By working closely with other departments, finance can provide the funding necessary to support Big Data initiatives while also using the data to drive better decision-making.
Implementing Big Data
First, CFOs need to understand what Big Data is and why it’s important. They need to be able to articulate the business case for Big Data to the rest of the executive team and build consensus on its value.
Once they have buy-in from the other executives, CFOs need to work with their IT team to develop a Big Data strategy. This strategy should identify the specific business problems that Big Data can help solve, and how it will be used to make better decisions.
CFOs also need to put in place the right organizational structure and governance framework to support a successful Big Data initiative. This includes establishing clear roles and responsibilities for those involved, as well as setting up processes for data collection, storage, and analysis.
Finally, CFOs need to ensure that they have the right tools and technologies in place to support their Big Data initiative. This includes investing in data management and analytics platforms that can handle large volumes of data.

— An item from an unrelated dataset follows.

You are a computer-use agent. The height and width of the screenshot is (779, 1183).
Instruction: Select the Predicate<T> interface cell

Once this has been established, here are seven steps to help CFOs implement Big Data into their business and maximise its benefits to the organisation:
- Beneficial data review: The first step is to review all the data that the company has been collecting. The CFO needs to determine what data is beneficial to the business and what data can be discarded. This is essential to avoid spending lots of time and effort on tracking data that nobody cares about.

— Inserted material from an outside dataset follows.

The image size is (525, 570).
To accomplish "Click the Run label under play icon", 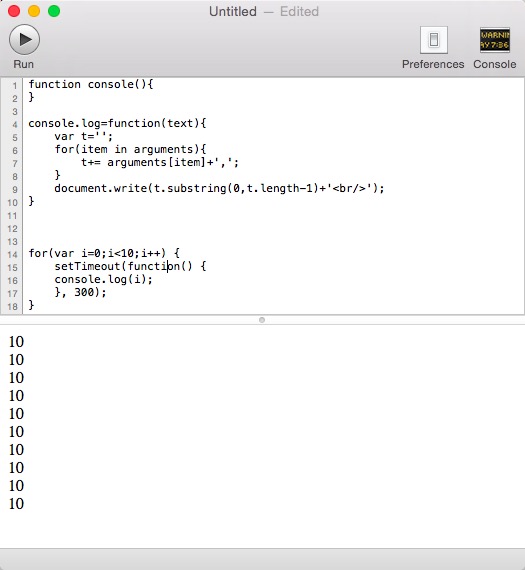I will [x=24, y=64].
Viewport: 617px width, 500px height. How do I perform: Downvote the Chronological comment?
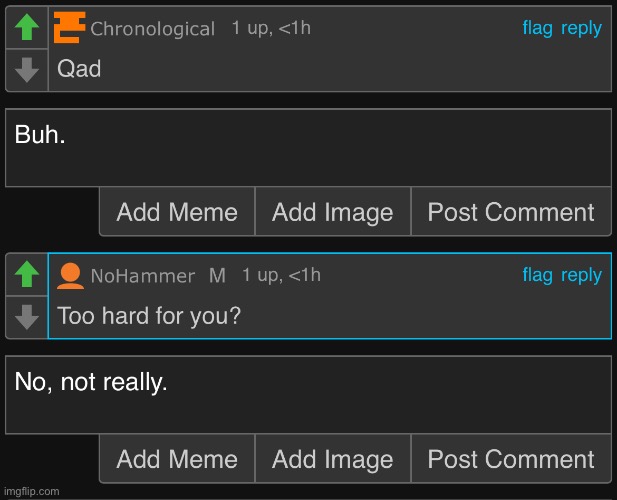click(27, 70)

- Identified sources: The next step is to identify where the data is coming from. There are many sources of data, including internal systems, social media, financial reports, customer surveys, and website analytics. For all beneficial data, these systems need to be reviewed to determine how easy it is to integrate the data flows and format the data.
- Global storage hubs: Companies need to create global storage hubs to store all the data. Each storage hub must be a trusted secure platform that can integrate with each relevant system. It may also be necessary to create data lakes that can store both structured and unstructured data.

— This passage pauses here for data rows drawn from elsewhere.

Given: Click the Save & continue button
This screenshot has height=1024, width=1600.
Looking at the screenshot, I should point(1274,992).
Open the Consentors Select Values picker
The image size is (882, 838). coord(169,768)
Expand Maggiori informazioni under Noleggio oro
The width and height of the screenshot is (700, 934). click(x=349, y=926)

- Data source connection: The next step is to connect the data sources so that you can collect and process each category of selected data. This will allow the CFO to see all the data in one place. Such connections may include third-party systems such as customers, clients and social media platforms, in addition to internal company systems.
- Analysis of data: Performing data analytics helps to determine what the data means and how it can be used to improve the business. This will involve tracking key metrics, analysing trends, and explaining variances. Graphs and tables will help to summarize data for the end user and allow finance to link the underlying performance data to the company’s commercial activities.
- Testing procedures: The CFO needs to make sure that the data is accurate and that the procedures are working correctly. This may involve spot-checking data, performing reconciliations, and creating automated error alerts for unexpected differences.
- Automated reports: The seventh step is to create automated reports. The CFO needs to be able to provide the data to each stakeholder in a clear and concise manner. Such reports should highlight the most relevant data to each party and be delivered in a well-structured format to generate helpful insights across multiple dimensions.
By taking these steps, CFOs can set their business up for success with Big Data. And with the right data in hand, they’ll be able to make better decisions that drive growth and profitability.
Big Data is a big topic in the business world today and CFOs need to take advantage of this. Many companies are struggling to keep up with the ever-changing landscape of data. By properly understanding this, CFOs will be able to implement Big Data in their business and make better use of data to inform their decision-making.